## SUPPLIED RECORDS
Start
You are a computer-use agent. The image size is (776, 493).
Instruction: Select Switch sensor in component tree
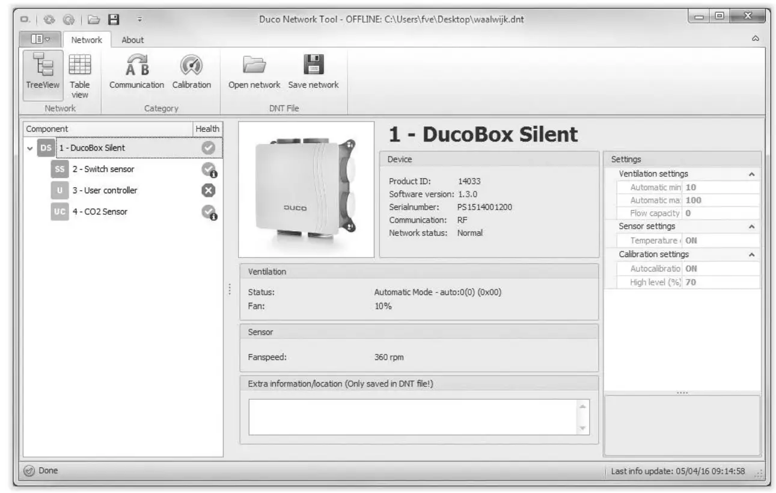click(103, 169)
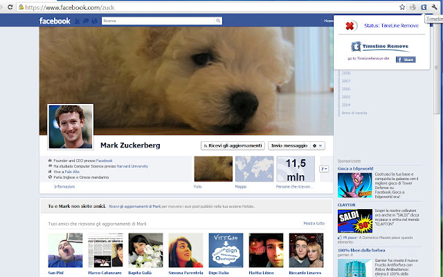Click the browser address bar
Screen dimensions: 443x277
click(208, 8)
End
Start
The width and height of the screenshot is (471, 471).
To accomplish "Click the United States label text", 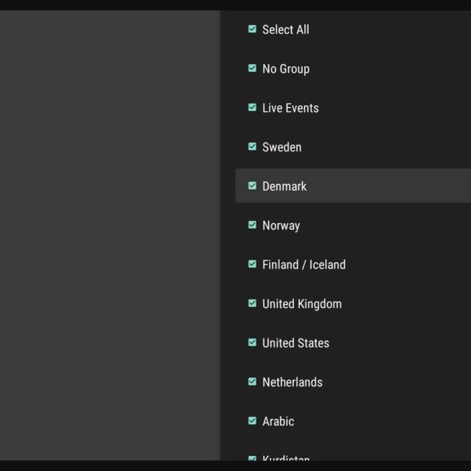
End
Please retype everything from the line with "The width and" down to the line with "the United States", without the pictures.

## SOLUTION FOR THIS TASK
The width and height of the screenshot is (471, 471).
To accomplish "Click the United States label text", 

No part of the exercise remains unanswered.